TASK BRIEF: Reproduce the items below verbatim, starting at the line that contains "Identify the location of project-type-select: 01" and ending at the line that contains "What do you see at coordinates (2144, 28)".

SOURCE DATA:
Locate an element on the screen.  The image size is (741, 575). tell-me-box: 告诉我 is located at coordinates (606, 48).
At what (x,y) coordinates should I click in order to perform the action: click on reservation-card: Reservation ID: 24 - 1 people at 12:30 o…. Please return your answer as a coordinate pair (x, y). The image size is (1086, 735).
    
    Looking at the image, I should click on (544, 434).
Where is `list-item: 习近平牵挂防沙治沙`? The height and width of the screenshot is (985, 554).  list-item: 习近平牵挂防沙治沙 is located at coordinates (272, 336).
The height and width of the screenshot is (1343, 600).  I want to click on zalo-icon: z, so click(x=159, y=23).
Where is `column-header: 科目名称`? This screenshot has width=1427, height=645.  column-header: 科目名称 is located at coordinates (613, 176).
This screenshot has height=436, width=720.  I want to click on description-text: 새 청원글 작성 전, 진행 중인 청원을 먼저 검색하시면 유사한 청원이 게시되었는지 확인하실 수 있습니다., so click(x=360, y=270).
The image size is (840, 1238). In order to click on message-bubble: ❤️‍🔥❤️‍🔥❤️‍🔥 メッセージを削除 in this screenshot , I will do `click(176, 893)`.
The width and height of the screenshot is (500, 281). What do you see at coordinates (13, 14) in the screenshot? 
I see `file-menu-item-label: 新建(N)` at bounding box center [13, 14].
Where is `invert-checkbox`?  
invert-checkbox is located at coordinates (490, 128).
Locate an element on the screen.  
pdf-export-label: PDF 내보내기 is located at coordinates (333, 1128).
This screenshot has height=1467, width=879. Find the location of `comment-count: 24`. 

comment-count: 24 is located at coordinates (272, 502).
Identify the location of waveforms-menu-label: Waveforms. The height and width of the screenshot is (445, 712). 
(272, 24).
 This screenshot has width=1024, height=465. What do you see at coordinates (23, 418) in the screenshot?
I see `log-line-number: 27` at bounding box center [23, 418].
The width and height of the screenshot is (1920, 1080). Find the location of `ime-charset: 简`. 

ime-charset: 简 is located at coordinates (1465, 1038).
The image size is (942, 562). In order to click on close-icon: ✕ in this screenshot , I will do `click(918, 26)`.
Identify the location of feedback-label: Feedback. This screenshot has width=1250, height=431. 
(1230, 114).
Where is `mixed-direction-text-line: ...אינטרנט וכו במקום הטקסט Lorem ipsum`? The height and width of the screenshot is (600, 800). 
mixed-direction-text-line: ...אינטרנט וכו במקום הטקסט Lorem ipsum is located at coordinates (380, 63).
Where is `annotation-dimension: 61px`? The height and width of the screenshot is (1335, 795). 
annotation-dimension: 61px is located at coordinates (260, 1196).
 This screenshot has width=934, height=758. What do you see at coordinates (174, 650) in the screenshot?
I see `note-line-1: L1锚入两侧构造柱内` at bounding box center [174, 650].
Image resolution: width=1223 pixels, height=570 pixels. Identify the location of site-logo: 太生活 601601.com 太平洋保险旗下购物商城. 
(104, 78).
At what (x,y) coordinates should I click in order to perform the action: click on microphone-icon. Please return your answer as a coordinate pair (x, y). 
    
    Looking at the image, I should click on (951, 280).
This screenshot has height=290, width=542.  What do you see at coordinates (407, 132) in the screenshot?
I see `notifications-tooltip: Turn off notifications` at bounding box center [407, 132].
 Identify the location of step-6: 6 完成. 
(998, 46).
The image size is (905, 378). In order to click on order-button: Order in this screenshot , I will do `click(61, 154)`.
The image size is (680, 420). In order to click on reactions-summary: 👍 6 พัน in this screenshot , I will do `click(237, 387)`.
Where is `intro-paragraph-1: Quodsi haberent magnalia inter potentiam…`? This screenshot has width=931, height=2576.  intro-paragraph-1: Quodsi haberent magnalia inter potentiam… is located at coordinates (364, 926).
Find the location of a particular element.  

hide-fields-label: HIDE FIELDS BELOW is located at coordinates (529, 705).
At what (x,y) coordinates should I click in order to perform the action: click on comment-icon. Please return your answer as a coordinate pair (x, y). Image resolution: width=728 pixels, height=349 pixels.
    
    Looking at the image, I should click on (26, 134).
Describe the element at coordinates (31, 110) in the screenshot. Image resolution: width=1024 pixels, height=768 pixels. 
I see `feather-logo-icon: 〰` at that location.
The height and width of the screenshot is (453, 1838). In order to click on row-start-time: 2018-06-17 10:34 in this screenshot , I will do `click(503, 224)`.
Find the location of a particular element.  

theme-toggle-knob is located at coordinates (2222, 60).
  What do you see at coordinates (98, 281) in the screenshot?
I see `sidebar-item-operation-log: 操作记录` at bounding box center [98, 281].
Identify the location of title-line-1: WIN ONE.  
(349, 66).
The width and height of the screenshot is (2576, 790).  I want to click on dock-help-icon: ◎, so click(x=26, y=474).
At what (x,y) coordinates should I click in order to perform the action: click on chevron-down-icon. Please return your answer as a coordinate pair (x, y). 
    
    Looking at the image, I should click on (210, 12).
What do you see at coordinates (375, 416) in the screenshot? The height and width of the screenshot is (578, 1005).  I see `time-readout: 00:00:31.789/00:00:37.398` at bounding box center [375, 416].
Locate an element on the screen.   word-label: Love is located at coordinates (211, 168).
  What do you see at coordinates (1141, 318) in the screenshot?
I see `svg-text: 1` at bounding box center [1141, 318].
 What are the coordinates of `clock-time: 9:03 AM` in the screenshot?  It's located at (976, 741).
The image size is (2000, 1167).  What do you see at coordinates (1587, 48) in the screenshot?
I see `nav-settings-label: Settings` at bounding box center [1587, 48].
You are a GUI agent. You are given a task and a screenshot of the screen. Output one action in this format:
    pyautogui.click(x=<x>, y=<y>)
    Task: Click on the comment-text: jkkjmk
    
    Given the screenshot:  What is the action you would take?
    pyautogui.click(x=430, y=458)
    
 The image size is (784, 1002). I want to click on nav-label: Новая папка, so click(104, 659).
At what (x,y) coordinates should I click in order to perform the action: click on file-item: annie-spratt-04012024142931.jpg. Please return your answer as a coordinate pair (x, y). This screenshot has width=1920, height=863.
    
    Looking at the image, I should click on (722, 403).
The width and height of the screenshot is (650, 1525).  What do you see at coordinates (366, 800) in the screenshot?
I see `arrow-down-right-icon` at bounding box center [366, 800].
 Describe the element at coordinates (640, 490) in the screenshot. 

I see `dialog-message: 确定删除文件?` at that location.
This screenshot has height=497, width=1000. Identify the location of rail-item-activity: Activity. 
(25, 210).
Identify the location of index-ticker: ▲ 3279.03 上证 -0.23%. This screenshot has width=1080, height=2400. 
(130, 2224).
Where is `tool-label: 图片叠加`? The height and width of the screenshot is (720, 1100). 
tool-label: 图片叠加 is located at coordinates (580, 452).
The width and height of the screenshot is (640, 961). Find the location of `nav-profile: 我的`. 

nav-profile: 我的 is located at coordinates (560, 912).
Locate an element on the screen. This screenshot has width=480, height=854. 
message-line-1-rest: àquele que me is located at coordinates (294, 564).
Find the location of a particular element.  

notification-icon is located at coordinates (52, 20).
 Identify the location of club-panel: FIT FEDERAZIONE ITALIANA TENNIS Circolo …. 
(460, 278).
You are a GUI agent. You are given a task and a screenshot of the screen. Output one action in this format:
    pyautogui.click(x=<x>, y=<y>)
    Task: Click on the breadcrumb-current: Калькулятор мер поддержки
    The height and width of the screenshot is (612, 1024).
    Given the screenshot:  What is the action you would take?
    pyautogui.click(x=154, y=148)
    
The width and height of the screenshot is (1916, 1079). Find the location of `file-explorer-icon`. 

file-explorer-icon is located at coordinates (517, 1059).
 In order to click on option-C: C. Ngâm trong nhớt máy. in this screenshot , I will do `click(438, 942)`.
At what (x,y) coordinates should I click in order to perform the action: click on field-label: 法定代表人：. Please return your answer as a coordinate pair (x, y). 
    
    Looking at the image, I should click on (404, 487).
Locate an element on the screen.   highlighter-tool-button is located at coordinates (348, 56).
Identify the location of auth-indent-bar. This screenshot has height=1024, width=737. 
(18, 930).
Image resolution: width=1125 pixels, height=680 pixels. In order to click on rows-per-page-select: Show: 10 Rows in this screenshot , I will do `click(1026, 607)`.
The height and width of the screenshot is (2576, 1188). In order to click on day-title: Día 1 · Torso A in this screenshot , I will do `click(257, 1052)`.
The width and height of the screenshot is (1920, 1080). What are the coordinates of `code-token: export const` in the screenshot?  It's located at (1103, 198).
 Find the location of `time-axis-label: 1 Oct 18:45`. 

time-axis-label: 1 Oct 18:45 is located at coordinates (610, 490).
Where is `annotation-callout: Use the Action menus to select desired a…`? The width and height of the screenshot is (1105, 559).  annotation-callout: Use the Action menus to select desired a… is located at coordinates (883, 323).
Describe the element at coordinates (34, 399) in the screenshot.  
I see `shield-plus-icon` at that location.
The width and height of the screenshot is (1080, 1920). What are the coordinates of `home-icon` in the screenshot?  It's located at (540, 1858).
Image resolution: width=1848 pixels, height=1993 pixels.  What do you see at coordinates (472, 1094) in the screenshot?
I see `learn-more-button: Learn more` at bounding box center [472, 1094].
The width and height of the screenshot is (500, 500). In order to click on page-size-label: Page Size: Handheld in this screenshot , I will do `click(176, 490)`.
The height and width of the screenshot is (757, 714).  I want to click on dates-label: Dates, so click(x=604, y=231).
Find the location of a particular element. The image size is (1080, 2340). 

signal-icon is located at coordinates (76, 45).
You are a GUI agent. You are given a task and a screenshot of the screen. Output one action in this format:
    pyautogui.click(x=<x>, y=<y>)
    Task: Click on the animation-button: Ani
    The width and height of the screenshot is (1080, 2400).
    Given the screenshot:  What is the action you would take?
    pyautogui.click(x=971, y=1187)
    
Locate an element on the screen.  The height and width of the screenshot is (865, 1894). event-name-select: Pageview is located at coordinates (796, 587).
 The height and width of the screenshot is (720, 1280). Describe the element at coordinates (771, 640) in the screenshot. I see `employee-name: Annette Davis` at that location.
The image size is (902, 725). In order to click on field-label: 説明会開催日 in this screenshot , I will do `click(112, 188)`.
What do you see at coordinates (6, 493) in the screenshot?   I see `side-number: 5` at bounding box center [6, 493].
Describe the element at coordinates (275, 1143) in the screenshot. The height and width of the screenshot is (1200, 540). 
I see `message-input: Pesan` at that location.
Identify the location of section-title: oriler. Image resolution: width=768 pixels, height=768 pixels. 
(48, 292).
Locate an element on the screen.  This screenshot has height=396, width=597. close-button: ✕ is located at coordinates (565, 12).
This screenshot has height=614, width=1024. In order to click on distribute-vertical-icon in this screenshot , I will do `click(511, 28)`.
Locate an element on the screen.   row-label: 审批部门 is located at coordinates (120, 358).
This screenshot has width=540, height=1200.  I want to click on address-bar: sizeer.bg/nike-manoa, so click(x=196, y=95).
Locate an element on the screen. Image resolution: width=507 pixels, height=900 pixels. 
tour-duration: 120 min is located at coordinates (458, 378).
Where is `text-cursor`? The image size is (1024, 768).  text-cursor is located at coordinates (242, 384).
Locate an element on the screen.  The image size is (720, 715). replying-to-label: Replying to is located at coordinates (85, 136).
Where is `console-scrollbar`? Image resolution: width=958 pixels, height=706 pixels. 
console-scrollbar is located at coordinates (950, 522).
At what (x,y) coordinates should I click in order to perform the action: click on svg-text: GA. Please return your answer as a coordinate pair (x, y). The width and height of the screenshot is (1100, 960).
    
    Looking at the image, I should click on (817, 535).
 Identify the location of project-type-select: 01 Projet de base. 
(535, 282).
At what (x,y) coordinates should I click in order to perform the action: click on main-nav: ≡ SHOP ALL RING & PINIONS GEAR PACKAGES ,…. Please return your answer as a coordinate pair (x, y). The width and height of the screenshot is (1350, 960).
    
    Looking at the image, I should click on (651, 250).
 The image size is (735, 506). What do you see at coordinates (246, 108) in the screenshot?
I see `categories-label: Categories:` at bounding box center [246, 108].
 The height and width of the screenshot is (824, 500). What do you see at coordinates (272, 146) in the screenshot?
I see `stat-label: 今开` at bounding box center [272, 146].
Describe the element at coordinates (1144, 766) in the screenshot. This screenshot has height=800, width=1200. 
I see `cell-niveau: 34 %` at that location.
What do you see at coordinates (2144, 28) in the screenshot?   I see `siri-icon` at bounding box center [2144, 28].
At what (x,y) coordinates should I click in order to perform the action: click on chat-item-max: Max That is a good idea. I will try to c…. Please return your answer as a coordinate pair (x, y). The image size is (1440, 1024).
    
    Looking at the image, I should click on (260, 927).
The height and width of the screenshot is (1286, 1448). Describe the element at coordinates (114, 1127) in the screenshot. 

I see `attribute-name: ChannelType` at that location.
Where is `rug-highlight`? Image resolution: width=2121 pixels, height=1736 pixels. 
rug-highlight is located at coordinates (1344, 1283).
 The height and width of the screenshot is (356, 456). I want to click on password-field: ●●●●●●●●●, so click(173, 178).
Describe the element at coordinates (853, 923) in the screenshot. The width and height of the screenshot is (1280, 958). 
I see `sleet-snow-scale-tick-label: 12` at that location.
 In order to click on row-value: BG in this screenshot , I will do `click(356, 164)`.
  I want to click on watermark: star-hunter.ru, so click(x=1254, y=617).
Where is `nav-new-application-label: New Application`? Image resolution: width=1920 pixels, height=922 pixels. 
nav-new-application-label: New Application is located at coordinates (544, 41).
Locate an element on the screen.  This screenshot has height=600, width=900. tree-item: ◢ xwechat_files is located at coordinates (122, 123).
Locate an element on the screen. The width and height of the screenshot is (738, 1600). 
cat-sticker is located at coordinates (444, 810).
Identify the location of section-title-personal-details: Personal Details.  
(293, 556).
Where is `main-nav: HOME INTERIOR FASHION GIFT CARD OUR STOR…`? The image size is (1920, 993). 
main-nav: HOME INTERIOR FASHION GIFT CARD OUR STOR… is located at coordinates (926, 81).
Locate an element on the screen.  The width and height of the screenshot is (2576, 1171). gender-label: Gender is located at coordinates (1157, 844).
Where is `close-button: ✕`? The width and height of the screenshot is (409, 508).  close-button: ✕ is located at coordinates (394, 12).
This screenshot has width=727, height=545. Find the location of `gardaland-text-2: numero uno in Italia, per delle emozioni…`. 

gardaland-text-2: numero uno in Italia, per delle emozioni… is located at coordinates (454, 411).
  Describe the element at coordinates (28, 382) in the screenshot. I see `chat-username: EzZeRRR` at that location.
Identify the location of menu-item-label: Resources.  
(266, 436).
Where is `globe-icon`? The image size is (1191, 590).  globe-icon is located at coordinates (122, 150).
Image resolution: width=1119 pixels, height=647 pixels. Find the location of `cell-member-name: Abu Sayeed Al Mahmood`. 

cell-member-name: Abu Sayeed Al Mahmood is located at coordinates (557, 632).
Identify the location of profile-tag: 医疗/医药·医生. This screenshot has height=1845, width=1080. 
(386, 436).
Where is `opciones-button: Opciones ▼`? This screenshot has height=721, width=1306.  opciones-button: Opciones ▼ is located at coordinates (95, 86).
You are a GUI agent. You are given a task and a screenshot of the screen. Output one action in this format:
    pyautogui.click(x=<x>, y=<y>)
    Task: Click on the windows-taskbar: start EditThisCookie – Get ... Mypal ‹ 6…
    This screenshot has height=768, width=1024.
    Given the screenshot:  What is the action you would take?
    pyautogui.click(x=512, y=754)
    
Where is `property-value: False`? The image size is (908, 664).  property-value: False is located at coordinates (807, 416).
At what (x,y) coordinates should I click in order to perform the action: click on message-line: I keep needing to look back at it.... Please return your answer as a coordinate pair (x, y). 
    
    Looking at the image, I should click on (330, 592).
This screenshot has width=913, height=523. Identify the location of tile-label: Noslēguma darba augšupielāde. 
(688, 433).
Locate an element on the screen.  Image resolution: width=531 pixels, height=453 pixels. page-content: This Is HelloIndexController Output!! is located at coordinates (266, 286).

SOLUTION:
 Identify the location of project-type-select: 01 Projet de base. 
(535, 282).
At what (x,y) coordinates should I click in order to perform the action: click on main-nav: ≡ SHOP ALL RING & PINIONS GEAR PACKAGES ,…. Please return your answer as a coordinate pair (x, y). The width and height of the screenshot is (1350, 960).
    
    Looking at the image, I should click on (651, 250).
 The image size is (735, 506). What do you see at coordinates (246, 108) in the screenshot?
I see `categories-label: Categories:` at bounding box center [246, 108].
 The height and width of the screenshot is (824, 500). What do you see at coordinates (272, 146) in the screenshot?
I see `stat-label: 今开` at bounding box center [272, 146].
Describe the element at coordinates (1144, 766) in the screenshot. This screenshot has height=800, width=1200. 
I see `cell-niveau: 34 %` at that location.
What do you see at coordinates (2144, 28) in the screenshot?   I see `siri-icon` at bounding box center [2144, 28].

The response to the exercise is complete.